__Exercise data__:
━━━━━━━━
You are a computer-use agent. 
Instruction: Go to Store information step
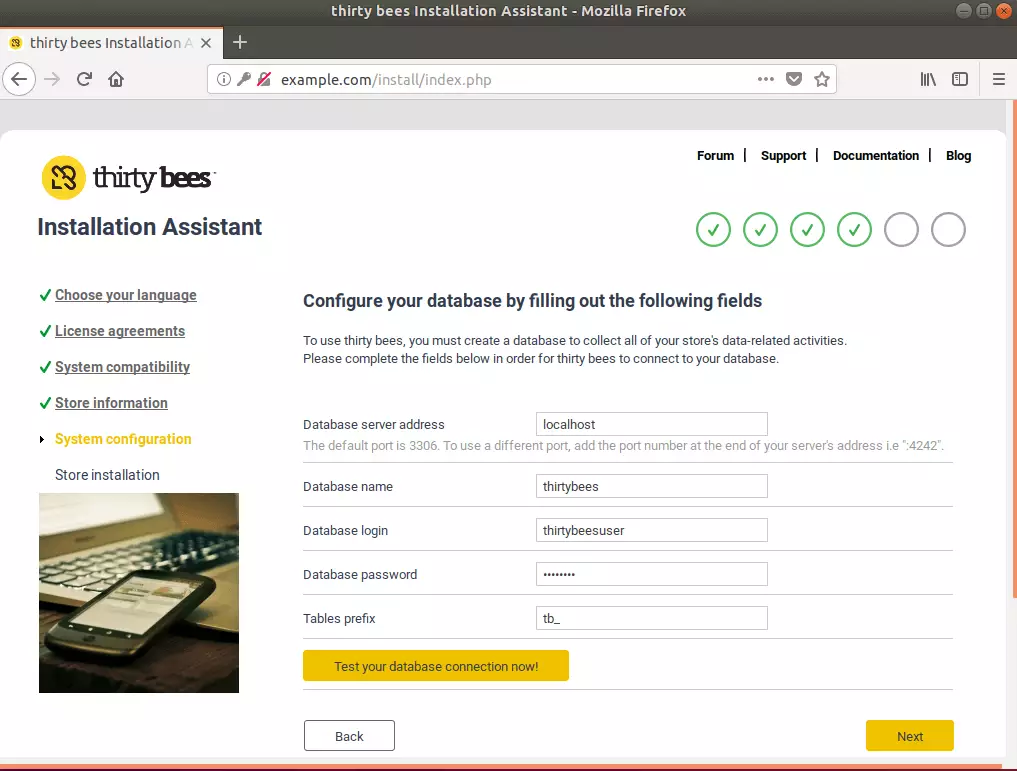pos(111,403)
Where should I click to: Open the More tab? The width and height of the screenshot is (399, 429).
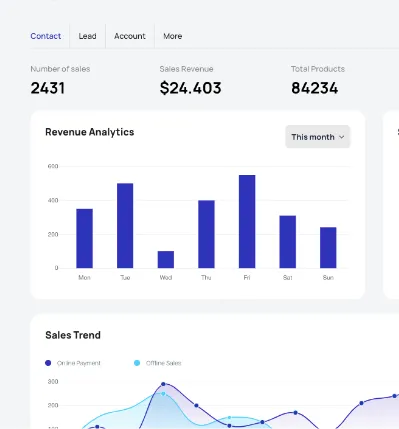pos(173,36)
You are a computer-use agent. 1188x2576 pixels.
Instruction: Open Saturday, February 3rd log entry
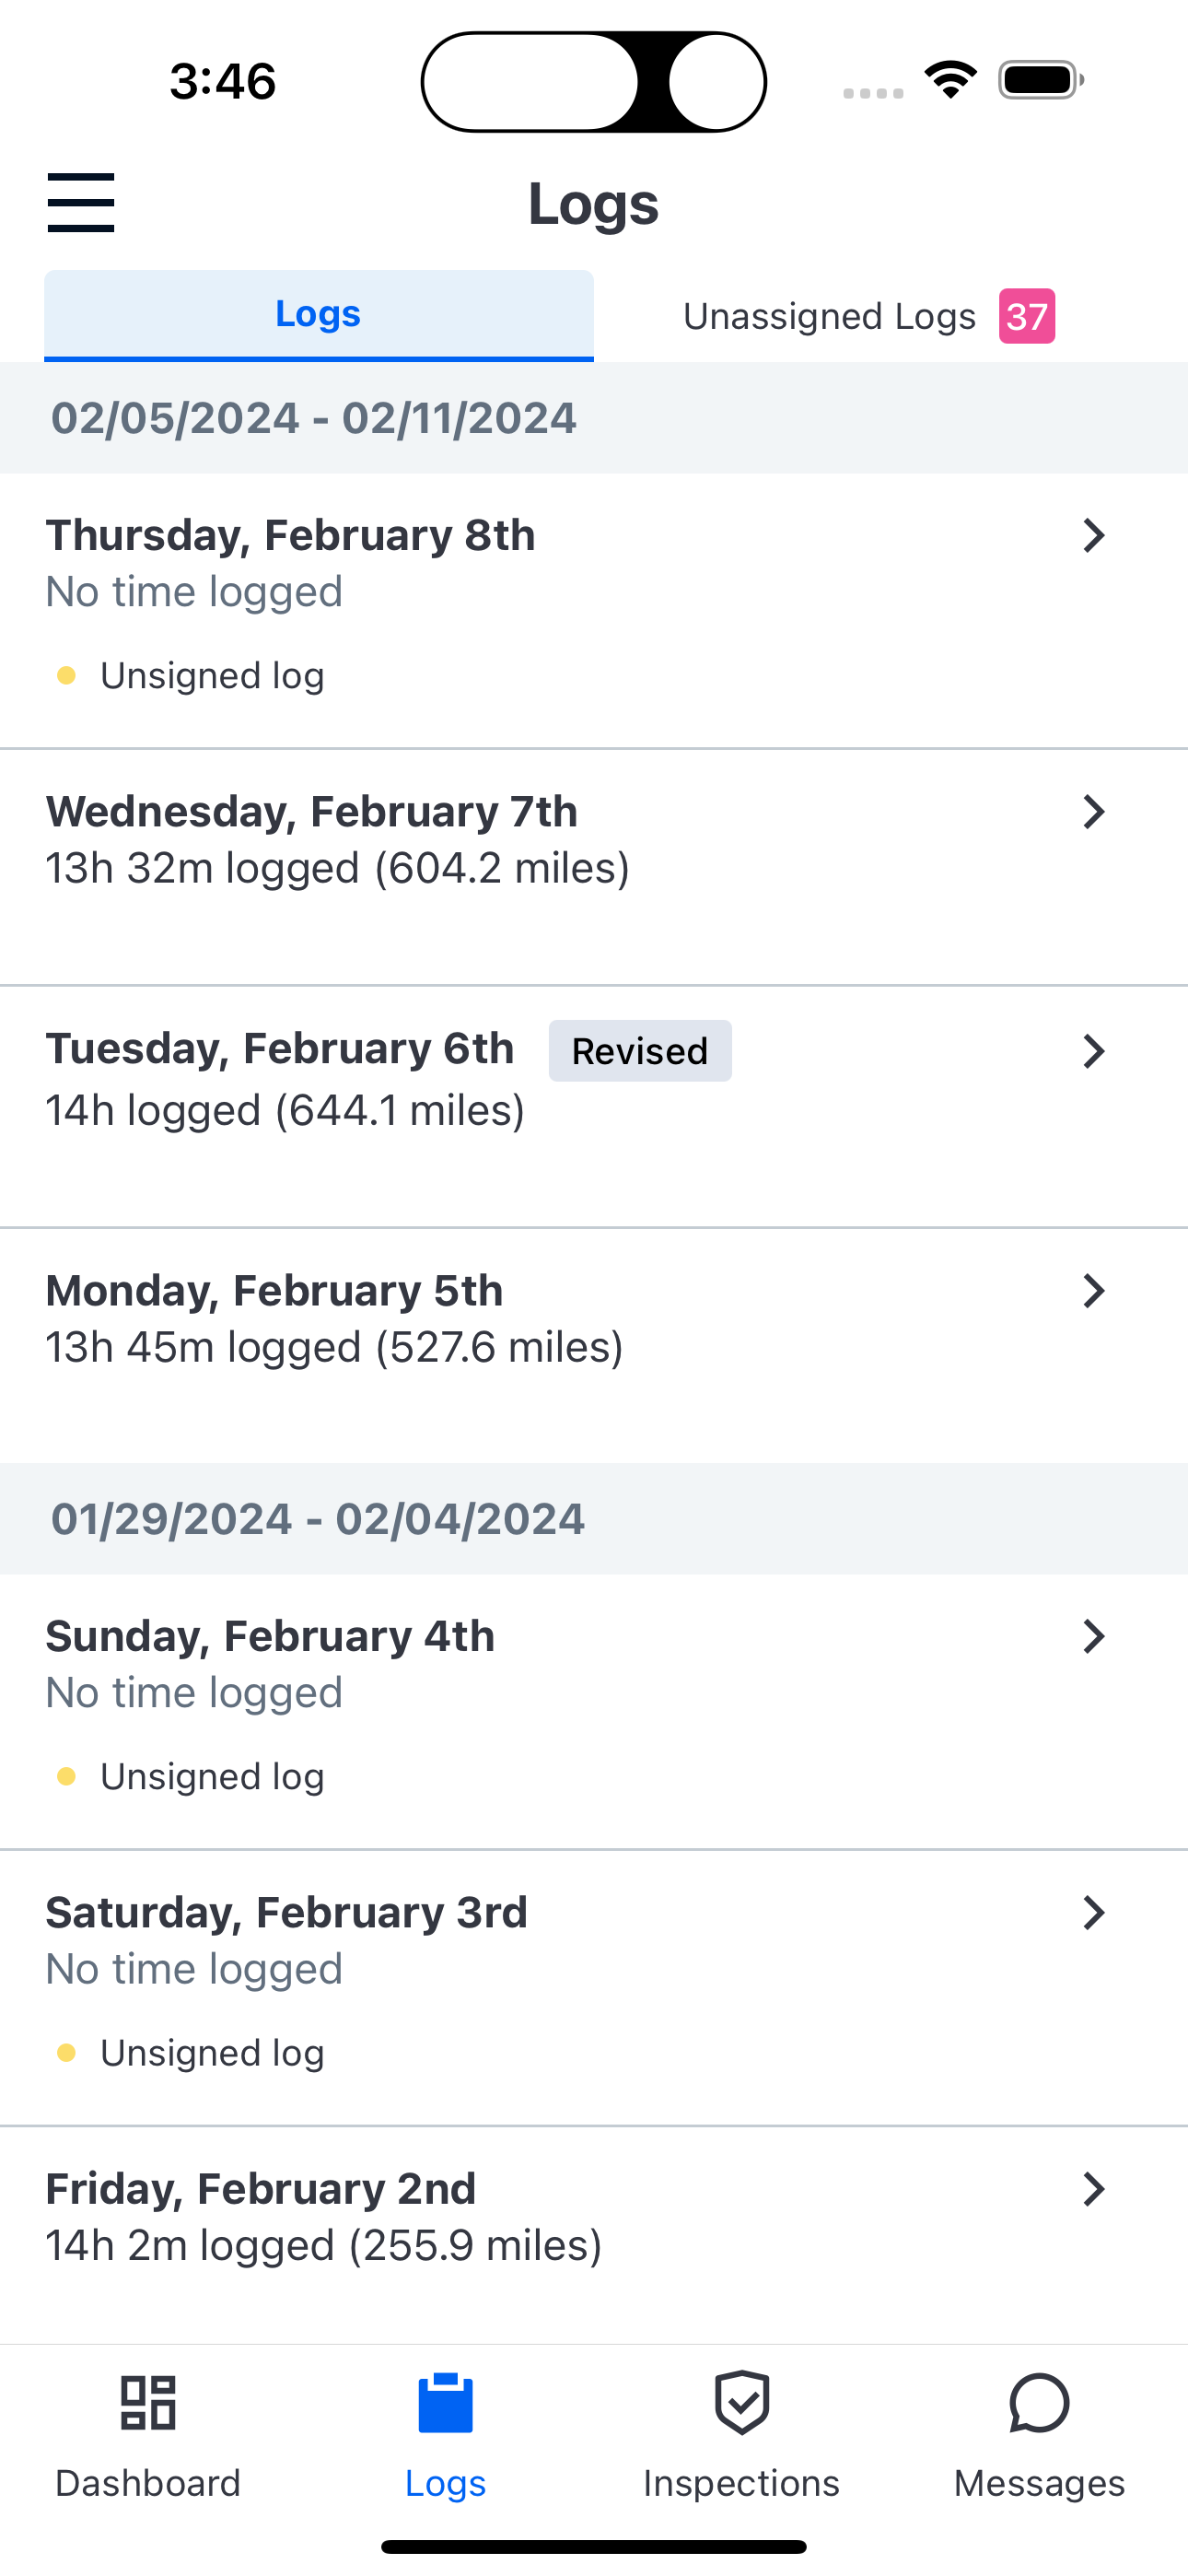[594, 1988]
━━━━━━━━
__Task objective__:
Lines above that contain the string "computer" make up the answer.

__Solution for this exercise__:
You are a computer-use agent. 
You are a computer-use agent. 1188x2576 pixels.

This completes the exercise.